Records provided>
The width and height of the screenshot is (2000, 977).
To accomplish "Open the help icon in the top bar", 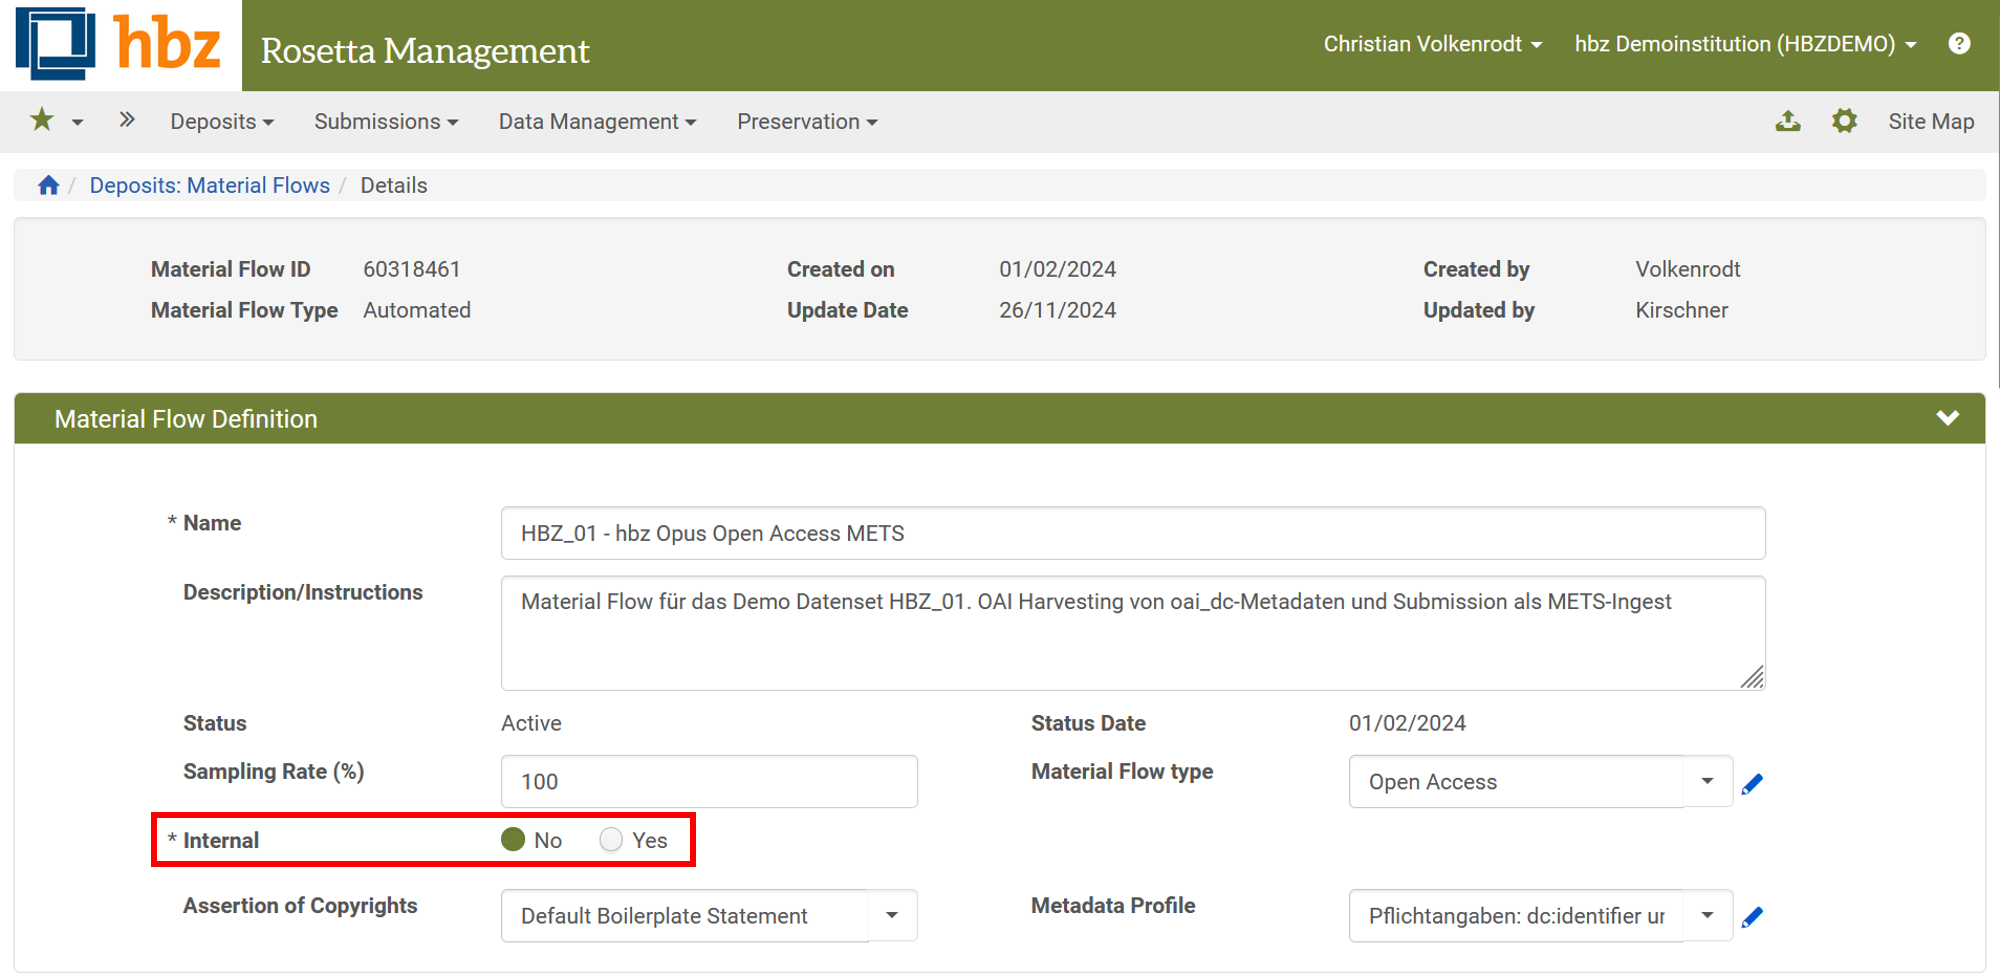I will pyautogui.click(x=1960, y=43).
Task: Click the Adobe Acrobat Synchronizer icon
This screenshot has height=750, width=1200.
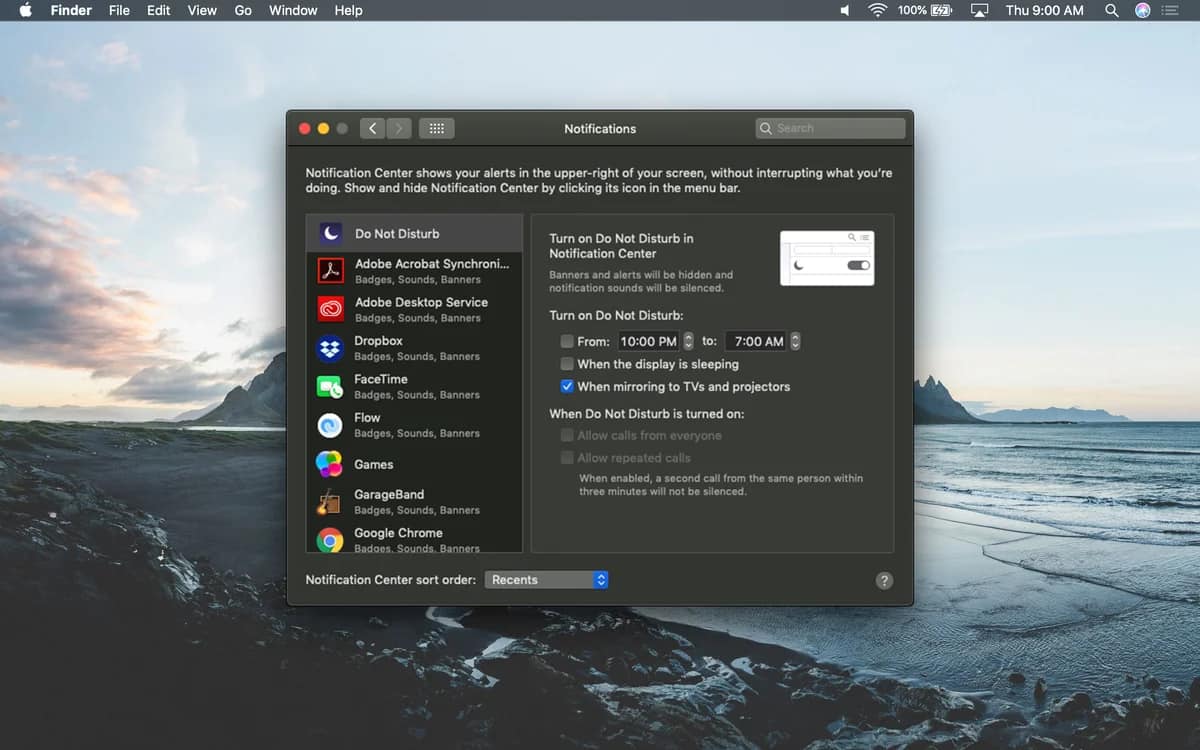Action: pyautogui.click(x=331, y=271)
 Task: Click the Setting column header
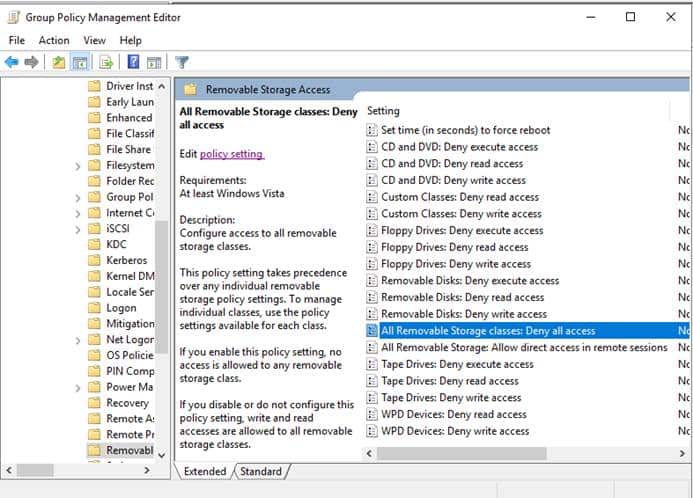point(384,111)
...
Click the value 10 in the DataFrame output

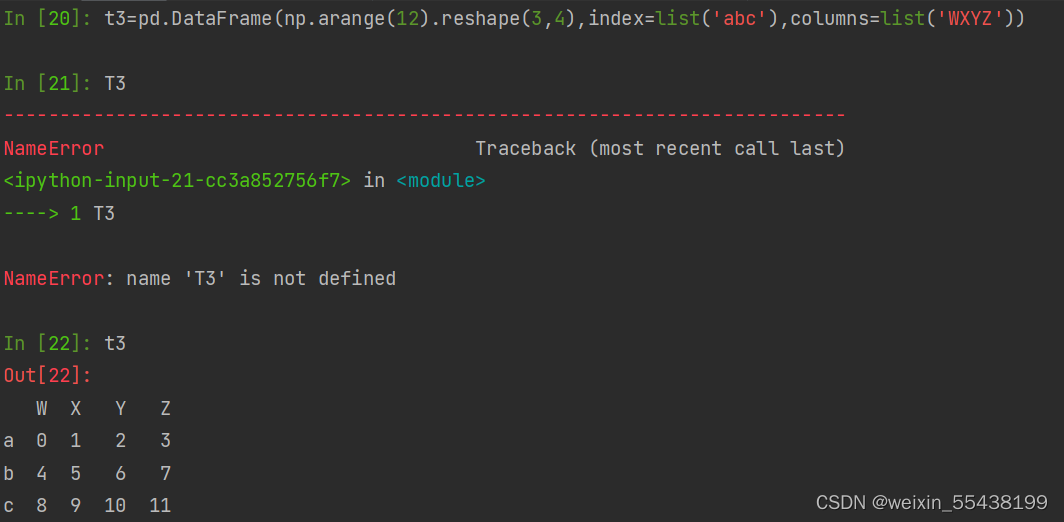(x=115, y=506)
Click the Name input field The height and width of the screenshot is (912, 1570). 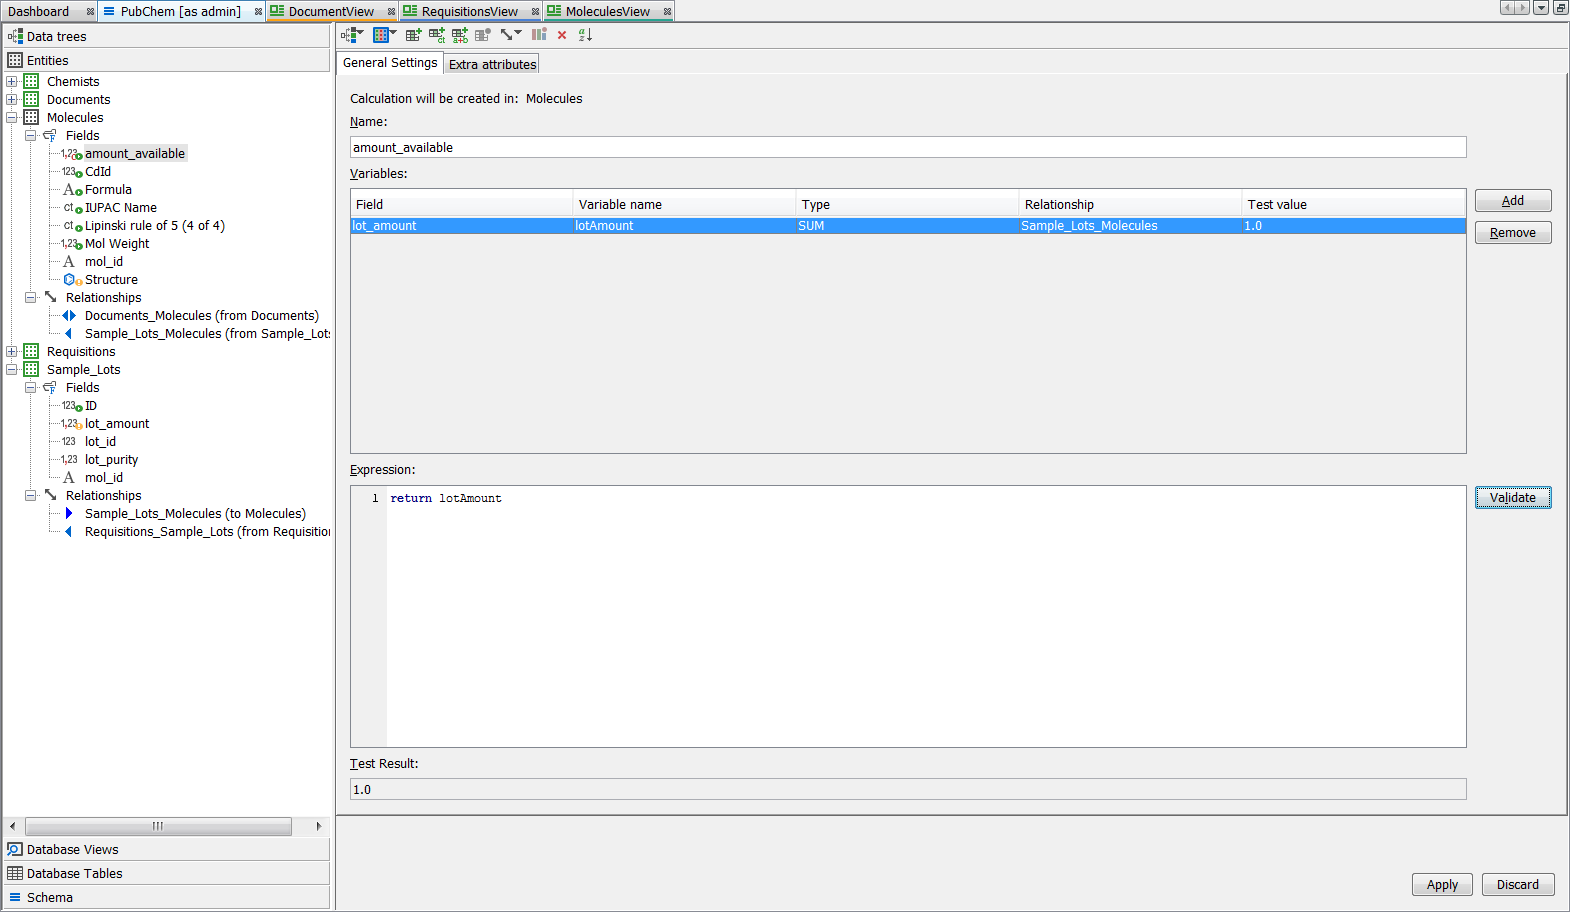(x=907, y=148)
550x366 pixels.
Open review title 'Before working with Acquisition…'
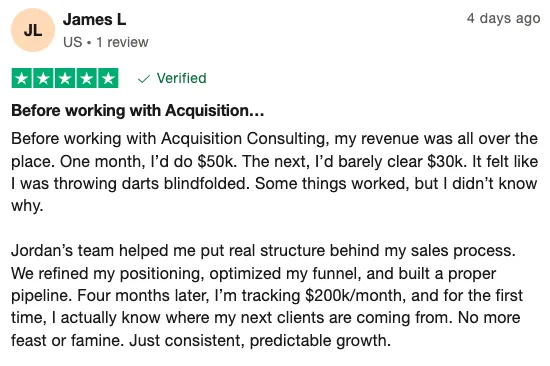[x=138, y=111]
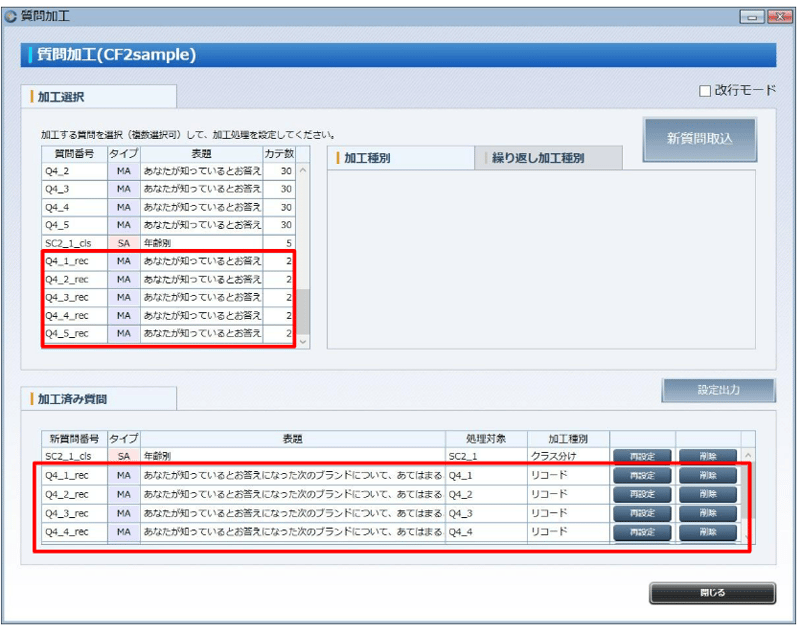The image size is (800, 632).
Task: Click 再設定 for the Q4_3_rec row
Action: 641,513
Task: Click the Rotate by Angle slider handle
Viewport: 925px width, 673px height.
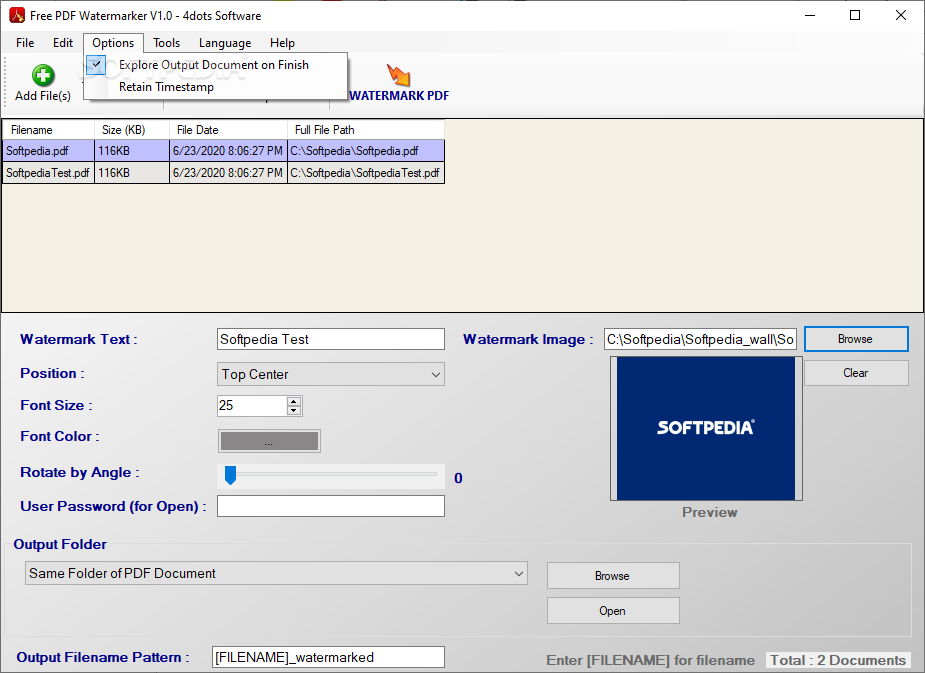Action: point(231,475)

Directive> Please arrange the listing lines in the stretch from the line that contains "550x366 pixels." through the line that contains "Action: point(231,475)" as a Markdown table with the columns Row and Line, skipping blank lines and leaving the pictures out.

Solution for this exercise>
| Row | Line |
|---|---|
| 1 | 550x366 pixels. |
| 2 | Open review title 'Before working with Acquisition…' |
| 3 | [x=138, y=111] |
| 4 | The image size is (800, 632). |
| 5 | Task: Click 再設定 for the Q4_3_rec row |
| 6 | Action: 641,513 |
| 7 | Task: Click the Rotate by Angle slider handle |
| 8 | Viewport: 925px width, 673px height. |
| 9 | Action: point(231,475) |